Vanaf het ogenblik dat degene die het werk heeft uitbesteed (initiële opdrachtgever of intermediaire aannemer), via een kennisgeving door de sociale inspectie of op een andere wijze, kennis neemt van het feit dat ter uitvoering van het uitbestede werk illegalen worden tewerkgesteld, is hij:
- hoofdelijk aansprakelijk voor de betaling van het nog aan de betrokken werknemers verschuldigde loon dat betrekking heeft op de arbeidsprestaties verricht in zijn voordeel, waarbij de niet-betaling van dit loon aanleiding kan geven tot hetzij een strafrechtelijke geldboete van 300 EUR tot 3.000 EUR (per werknemer), hetzij een administratieve geldboete van 600 EUR tot 6.000 EUR (per werknemer).
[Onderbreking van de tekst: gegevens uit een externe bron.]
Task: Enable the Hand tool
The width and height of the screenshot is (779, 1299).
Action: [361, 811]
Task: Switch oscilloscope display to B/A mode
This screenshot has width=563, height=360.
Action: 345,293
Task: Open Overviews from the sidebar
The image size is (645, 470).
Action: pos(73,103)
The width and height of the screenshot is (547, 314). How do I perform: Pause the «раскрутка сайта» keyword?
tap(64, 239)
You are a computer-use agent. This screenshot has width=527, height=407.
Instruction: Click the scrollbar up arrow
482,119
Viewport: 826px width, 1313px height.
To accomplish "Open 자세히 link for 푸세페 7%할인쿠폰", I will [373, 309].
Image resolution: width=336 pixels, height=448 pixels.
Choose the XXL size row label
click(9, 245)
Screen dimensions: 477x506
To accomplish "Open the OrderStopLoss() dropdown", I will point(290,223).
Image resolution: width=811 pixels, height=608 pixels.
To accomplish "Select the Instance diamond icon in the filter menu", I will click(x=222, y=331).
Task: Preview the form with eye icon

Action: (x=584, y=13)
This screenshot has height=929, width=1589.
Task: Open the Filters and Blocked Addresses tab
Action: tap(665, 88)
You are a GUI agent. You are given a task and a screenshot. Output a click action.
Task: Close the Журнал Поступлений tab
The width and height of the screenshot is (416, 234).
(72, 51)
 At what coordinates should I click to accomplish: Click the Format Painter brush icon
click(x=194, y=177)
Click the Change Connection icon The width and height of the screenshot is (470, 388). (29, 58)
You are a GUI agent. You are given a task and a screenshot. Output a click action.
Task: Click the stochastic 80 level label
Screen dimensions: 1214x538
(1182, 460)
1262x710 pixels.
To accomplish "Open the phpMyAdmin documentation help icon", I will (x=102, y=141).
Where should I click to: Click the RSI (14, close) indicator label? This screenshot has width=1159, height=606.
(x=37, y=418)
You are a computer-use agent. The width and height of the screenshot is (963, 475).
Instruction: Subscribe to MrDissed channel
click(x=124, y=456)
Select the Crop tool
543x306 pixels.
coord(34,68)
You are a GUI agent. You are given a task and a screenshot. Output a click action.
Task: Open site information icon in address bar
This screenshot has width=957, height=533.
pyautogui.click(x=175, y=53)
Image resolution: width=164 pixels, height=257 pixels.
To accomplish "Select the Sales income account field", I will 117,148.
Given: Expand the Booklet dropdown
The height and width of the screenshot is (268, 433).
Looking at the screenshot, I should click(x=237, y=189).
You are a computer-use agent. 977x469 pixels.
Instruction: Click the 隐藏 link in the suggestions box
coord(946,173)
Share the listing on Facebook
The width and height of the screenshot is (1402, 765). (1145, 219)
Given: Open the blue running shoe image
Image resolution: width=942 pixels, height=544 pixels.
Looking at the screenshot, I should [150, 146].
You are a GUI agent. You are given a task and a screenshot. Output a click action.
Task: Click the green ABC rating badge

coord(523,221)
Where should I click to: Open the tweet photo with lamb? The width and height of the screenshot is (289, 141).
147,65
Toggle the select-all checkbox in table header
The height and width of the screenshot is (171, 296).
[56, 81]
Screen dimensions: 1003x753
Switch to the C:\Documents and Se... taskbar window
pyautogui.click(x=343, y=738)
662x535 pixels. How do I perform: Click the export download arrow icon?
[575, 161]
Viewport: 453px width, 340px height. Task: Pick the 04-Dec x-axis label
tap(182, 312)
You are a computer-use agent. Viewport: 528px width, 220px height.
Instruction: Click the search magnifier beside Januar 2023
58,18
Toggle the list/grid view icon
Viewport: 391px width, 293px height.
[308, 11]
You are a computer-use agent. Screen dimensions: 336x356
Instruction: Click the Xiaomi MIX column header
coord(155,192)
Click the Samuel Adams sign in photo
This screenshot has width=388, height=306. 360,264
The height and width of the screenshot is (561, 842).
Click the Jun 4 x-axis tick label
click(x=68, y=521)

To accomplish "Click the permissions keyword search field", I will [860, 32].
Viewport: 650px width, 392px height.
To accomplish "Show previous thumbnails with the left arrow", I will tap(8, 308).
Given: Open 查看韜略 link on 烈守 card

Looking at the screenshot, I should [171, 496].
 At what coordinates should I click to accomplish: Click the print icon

- strafbaar met met een gevangenisstraf van zes maanden tot drie jaar en/of een strafrechtelijke geldboete van 3.600 tot 36.000 EUR (per werknemer), hetzij een administratieve geldboete van 1.800 EUR tot 18.000 EUR (per werknemer).
Aan deze aansprakelijkheid kan men in welbepaalde situaties ontsnappen, indien men in het bezit is van een verklaring van zijn contractpartij dat deze geen illegale werknemers tewerkstelt en zal tewerkstellen. In andere gevallen zal men enkel buiten schot blijven, indien men er onmiddellijk voor zorgt dat er ter uitvoering van het uitbestede werk geen illegalen meer worden tewerkgesteld. Indien de illegalen door de rechtstreekse contractpartij werden tewerkgesteld, volstaat het om het contract met deze dienstverlener te verbreken. Indien de illegalen werden tewerkgesteld door iemand die geen contractpartij is (een onderaannemer), zal men zijn contractpartij moeten aansporen om zijn samenwerking met de onderaannemer te beëindigen en, zo de contractpartij dit weigert, alsnog het contract met laatstgenoemde verbreken. Teneinde dit mogelijk te maken, verdient het aanbeveling om in de toekomst in elk contract van dienstverlening hoger vernoemde verklaring en de nodige beëindigingsclausules in te lassen.
1 Eenieder die geen burger is van de EU en die niet onder het vrij verkeer van personen valt.